Of Seers | An Uncomfortable Question July 10, 2024

There’s an uncomfortable question I’ve been wrestling with.

JVI | sundown today | 03.14.24
JVI | sundown today | 03.14.24

Moses was keeping the flock of his father-in-law Jethro, the priest of Midian; he led his flock beyond the wilderness, and came to Horeb, the mountain of God.

Exodus 3.1

He sent messengers to Balaam son of Beor at Pethor, which is on the Euphrates, in the land of Amaw, to summon him, saying, ‘A people has come out of Egypt; they have spread over the face of the earth, and they have settled next to me.
Numbers 22.5

There was once a man in the land of Uz whose name was Job. That man was blameless and upright, one who feared God and turned away from evil.
Job 1.1

There are plenty of examples in Scripture of people who had somewhat healthy views of God, people who had no access to the Bible or the people of God. Their views develop before they have access to either.

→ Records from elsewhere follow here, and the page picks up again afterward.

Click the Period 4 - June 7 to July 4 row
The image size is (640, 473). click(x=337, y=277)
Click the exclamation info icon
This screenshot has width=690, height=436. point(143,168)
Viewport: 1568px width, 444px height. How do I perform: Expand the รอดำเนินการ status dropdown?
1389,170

There are examples of such people now, people who are spiritual but not yet Christian.


What sets these men apart from other pagans? First, all 3 seem to have a belief in 1 God, or at least a belief in the ultimate God (Jethro, Balaam, and Job). This is clear from their interactions in Scripture. They are neither polytheistic nor pantheistic. Ultimately, they answer to 1 God, our God.

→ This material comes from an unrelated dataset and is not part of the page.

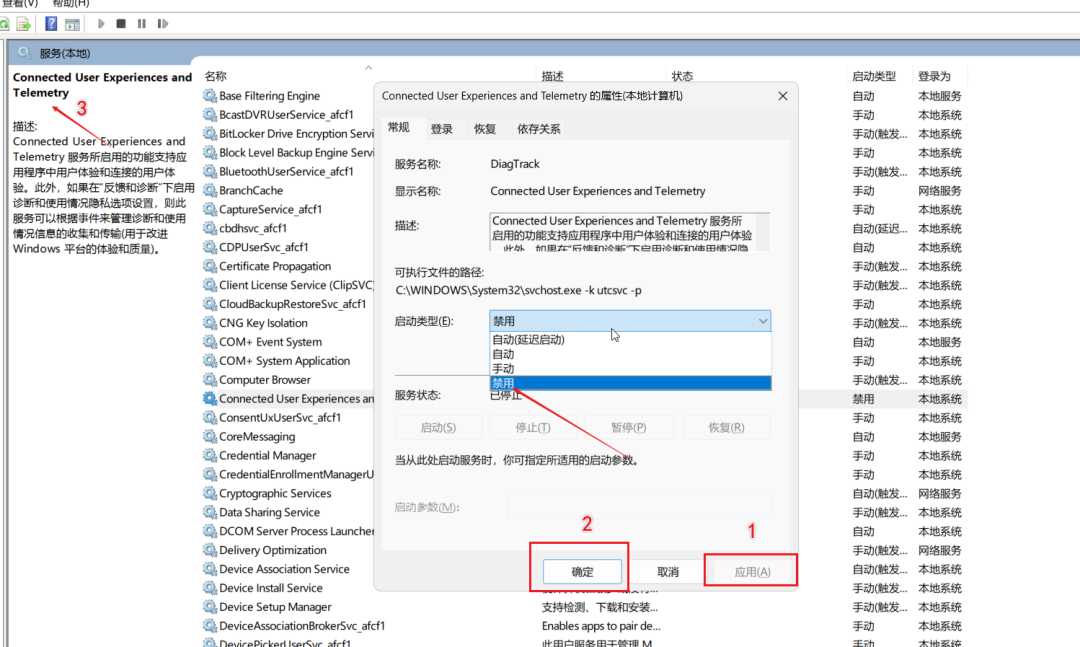Click the 取消 button
The image size is (1080, 647).
[668, 572]
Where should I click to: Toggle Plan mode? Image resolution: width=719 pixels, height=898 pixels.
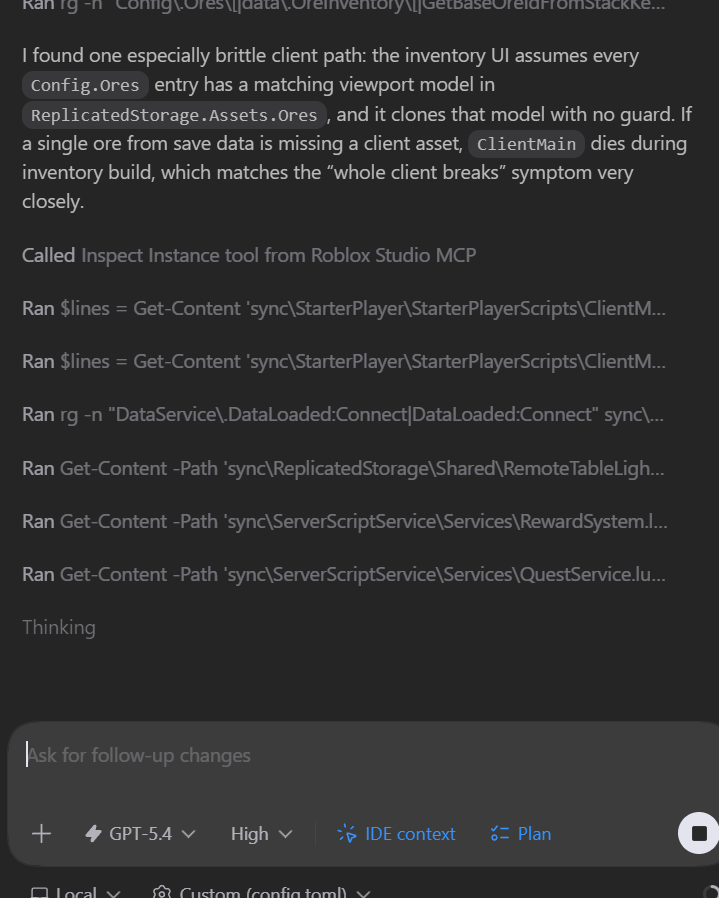coord(521,833)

I think it’s important to bear in mind that many people believe in 1 God, or at least in the ultimate God. You don’t need to go to a missions field to discover this. Just go to work or school. This is often a point of common ground.


Secondly, and perhaps more mystifying, they are all 3 seers. In fact there is a Rabbinical tradition that they are contemporaries, seers in network with each other and Pharaoh.

Jethro and Balaam encounter the people of God and bless them. Jethro offers wise counsel to Moses.

Only Job is set apart from the people of God, perhaps in Babylon. Yet he encounters God in profound ways.

the question

So is there a case to be made for people who do not hold Judeo-Christian values, but they 1) believe in the 1 true God, and 2) are oracles?

This is a question I am entirely uncomfortable asking. However, serving in the marketplace has brought me face to face with this question.

This is not a question birthed from some sort of soft universalism. I am using Scriptural examples.

Rather than trying to answer the question, I think at this point it’s best to simply raise it.